(Beginning of Provided information)

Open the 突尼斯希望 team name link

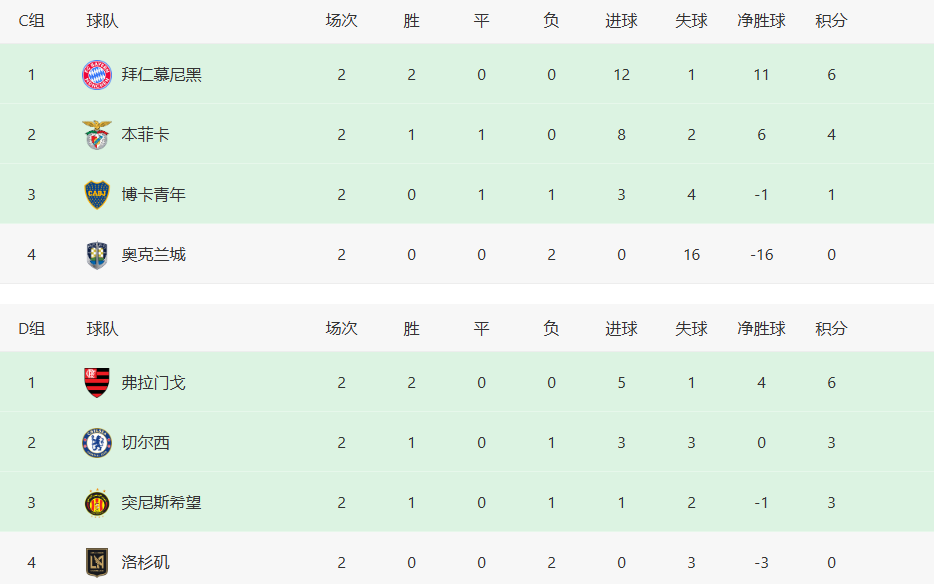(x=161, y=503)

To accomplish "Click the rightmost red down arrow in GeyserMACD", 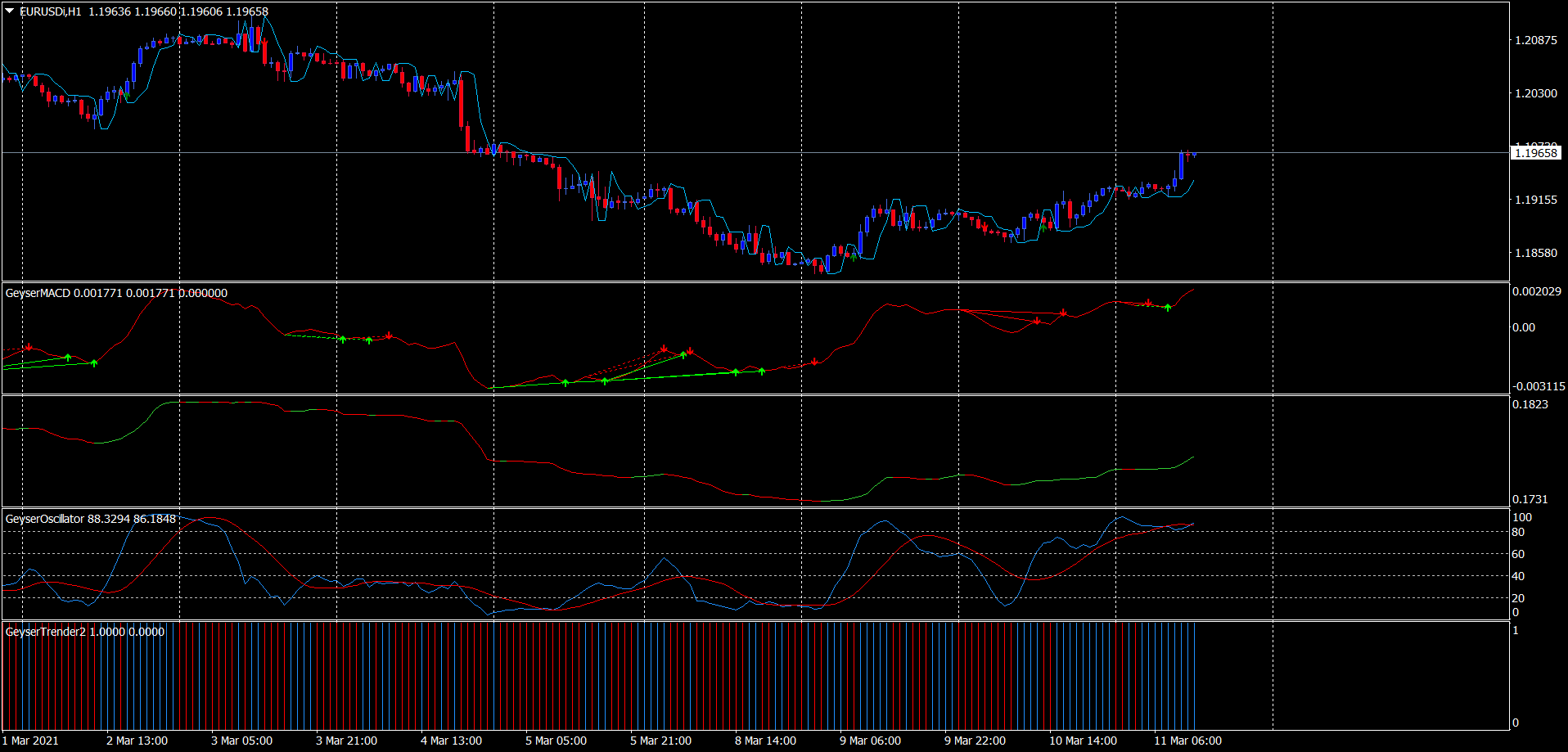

(End of Provided information)
(Beginning of Provided information)

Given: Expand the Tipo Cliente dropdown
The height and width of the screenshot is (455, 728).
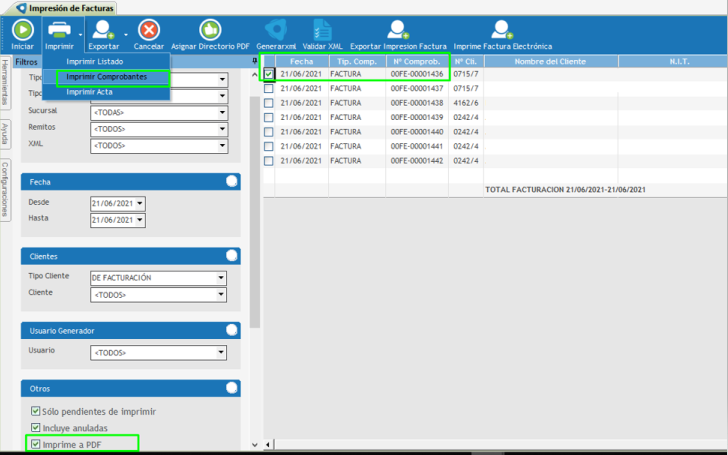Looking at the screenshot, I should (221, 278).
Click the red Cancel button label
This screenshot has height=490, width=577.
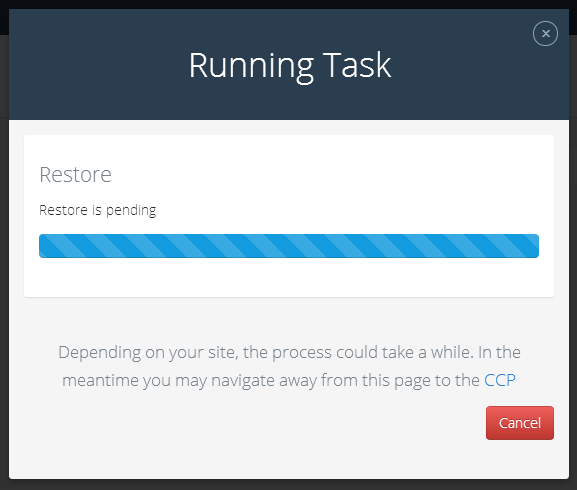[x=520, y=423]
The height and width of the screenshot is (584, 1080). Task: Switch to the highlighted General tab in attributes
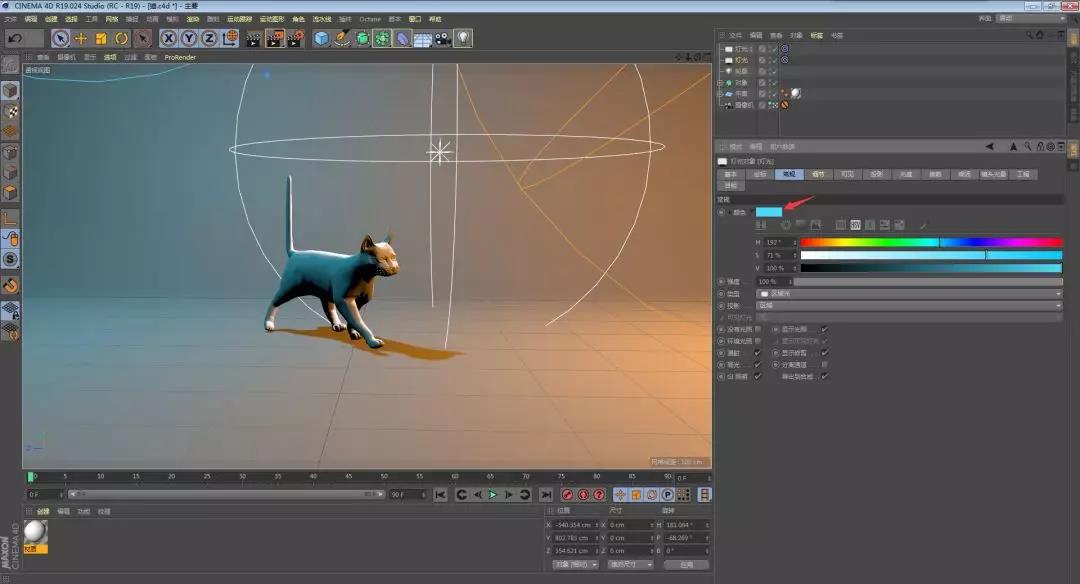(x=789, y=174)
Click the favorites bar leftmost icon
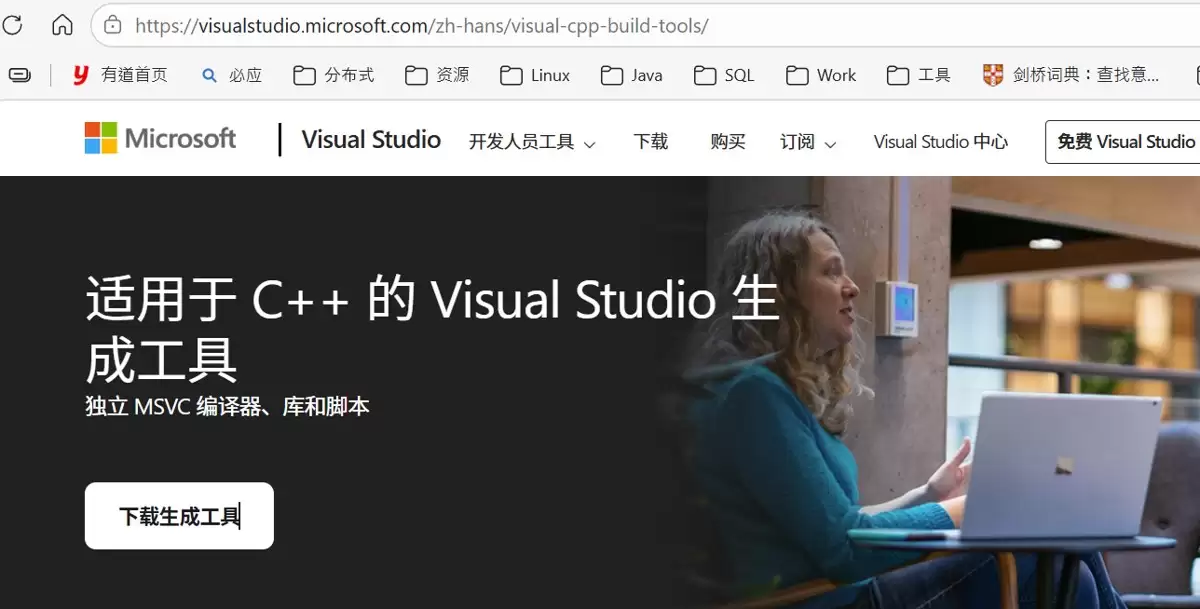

(End of Provided information)

◆ **Work order**: Using the data above, give again exactly the lines starting at the one holding "This screenshot has height=490, width=577." and ending at the one holding "Click the favorites bar leftmost icon", inclusive, and nothing more. Omit the pictures.

◆ **Solution for this task**:
This screenshot has height=490, width=577.
[x=520, y=423]
The height and width of the screenshot is (584, 1080). Task: Switch to the highlighted General tab in attributes
(x=789, y=174)
Click the favorites bar leftmost icon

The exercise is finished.